DownloaderForReddit icon indicating copy to clipboard operation
DownloaderForReddit copied to clipboard

MD5 hash

Open mindjek07 opened this issue 2 years ago • 3 comments

Is your feature request related to a problem? Please describe. Duplicate images

Describe the solution you'd like Store MD5 hash data of every image

mindjek07 avatar Jul 01 '22 07:07 mindjek07

I cant believe this is not what the author meant by "avoid duplicates". I ended up with tones of duplicated images simply cause they have different titles. This makes the program kind of useless for me. I hope you can add this in the future

ghost avatar Apr 18 '23 08:04 ghost

Avoid duplicates actually works by storing downloaded URLs and not re-downloading content at a URL that has previously been downloaded. It has nothing to do with the title.

This issue is not as simple as it appears. Most image/video host sites do not make an MD5 hash, or any hash for that matter, available before content is downloaded. So the content must be downloaded, then hashed, then compared to previously downloaded and hashed content, then deleted if it is found to be a duplicate. This is a feature that I plan to implement in future versions, but it is far from the ideal duplicate avoidance that most users would expect to be possible.

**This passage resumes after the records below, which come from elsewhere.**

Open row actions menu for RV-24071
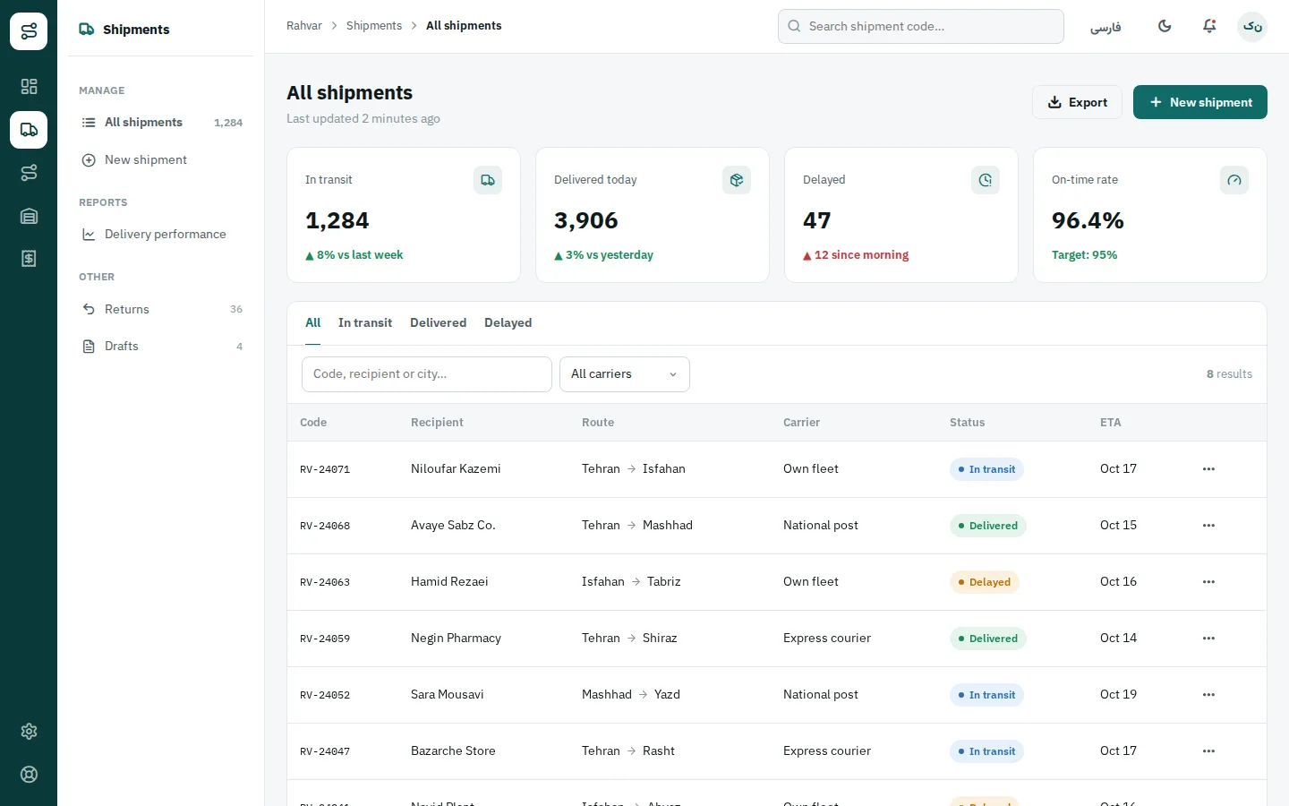 click(x=1209, y=469)
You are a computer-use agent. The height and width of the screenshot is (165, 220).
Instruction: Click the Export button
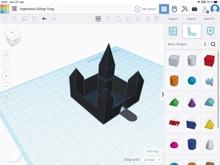coord(191,19)

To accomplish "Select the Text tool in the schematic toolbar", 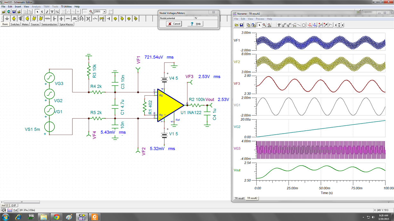I will tap(52, 12).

MalloyDelacroix avatar Apr 19 '23 15:04 MalloyDelacroix

I used to use https://github.com/shadowmoose/RedditDownloader and i'm not sure it downloads the image to know if they are in fact duplicates. Maybe it does...

Edit : Actually it does you're correct https://github.com/shadowmoose/RedditDownloader/blob/62a98c658b5759a2acdbbfa7a58cd6e842aaf71f/redditdownloader/processing/post_processing.py#L17

ghost avatar Apr 20 '23 06:04 ghost